San Ferry Ann is a 1965 British sound effect comedy directed by Jeremy Summers with an ensemble cast including David Lodge, Joan Sims, Wilfrid Brambell, Rodney Bewes and Barbara Windsor. It was written and produced by Bob Kellett. Wordlessly, with soundtrack and sound effects, it tells the story of a holiday crossing from Dover to Calais. The title is a corruption of the French phrase "ça ne fait rien", meaning "it doesn't matter".

==Plot==
A motley group of British characters ride the San Ferry Ann to France, where they embark on a weekend of calamity. A campervan family, led by Dad and Mum, create chaos from the moment they set their tyres on the shore, resulting in frequent run-ins with the Gendarmerie. Lewd Grandad finds his own misadventures with a newly acquainted friend, a crazy German ex-soldier.

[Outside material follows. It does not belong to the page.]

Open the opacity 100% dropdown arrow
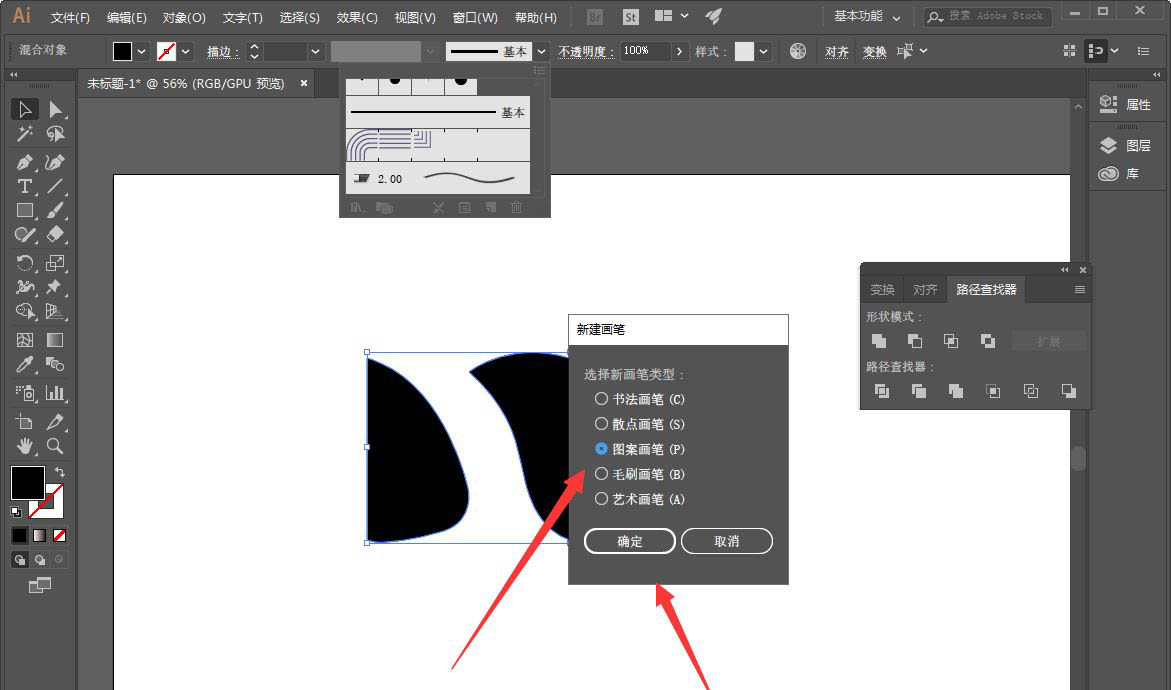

Also aboard for the ride is a saucy hitchhiker, who causes a few heads to turn, including that of a fellow traveller, who pursues her affection with comic results.

==Cast==
- David Lodge as Dad
- Joan Sims as Mum
- Wilfrid Brambell as Grandad
- Barbara Windsor as hitchhiker
- Ron Moody as the German
- Ronnie Stevens as hitchhiker
- Rodney Bewes as lover boy
- Catherine Feller as lover girl
- Graham Stark as gendarme
- Lynne Carol as Grandma
- Warren Mitchell as Maitre d'Hotel
- Aubrey Woods as Immigration Officer
- Hugh Paddick as French commercial traveller
- Joan Sterndale-Bennett as madame
- Sandor Elès as shop attendant
- Fred Emney as gourmet
- Thomas Gallagher as gardener
- Barrie Gosney as mini Dad
- Paul Grist as Ship's Officer
- Bettine Le Beau as French War Museum attendant
- Andreas Malandrinos as garage mechanic
- Brian Murphy as British tourist in garage
- Henry Woolf as French van driver
- Tex Fuller as onion man (uncredited)

==Production==
The film was a follow up to A Home of Your Own (1965) although Jay Lewis did not return.

== Critical reception ==
Monthly Film Bulletin said "A singularly unfunny attempt on the part of Dormar to follow up the success of their amusing little silent comedy A Home Of Your Own, this is the kind of film in which people go through the motions of being seasick in mime, and for which the soundtrack is so loud that the noise of air issuing from a punctured tyre is almost more than flesh and blood can stand. Full of lavatory jokes and based on the most crude and superficial observation, it indicates with some force that Jay Lewis (who directed and co-scripted the earlier film) and his photographer Denys Coop, were vital ingredients in what only seemed to be a simple success formula."

== Releases ==
The film appears on the 2021 Network Blu-ray anthology Futtocks End and Other Stories, along with A Home of Your Own (1965) and Vive le Sport (1969), all of which were produced by Kellett.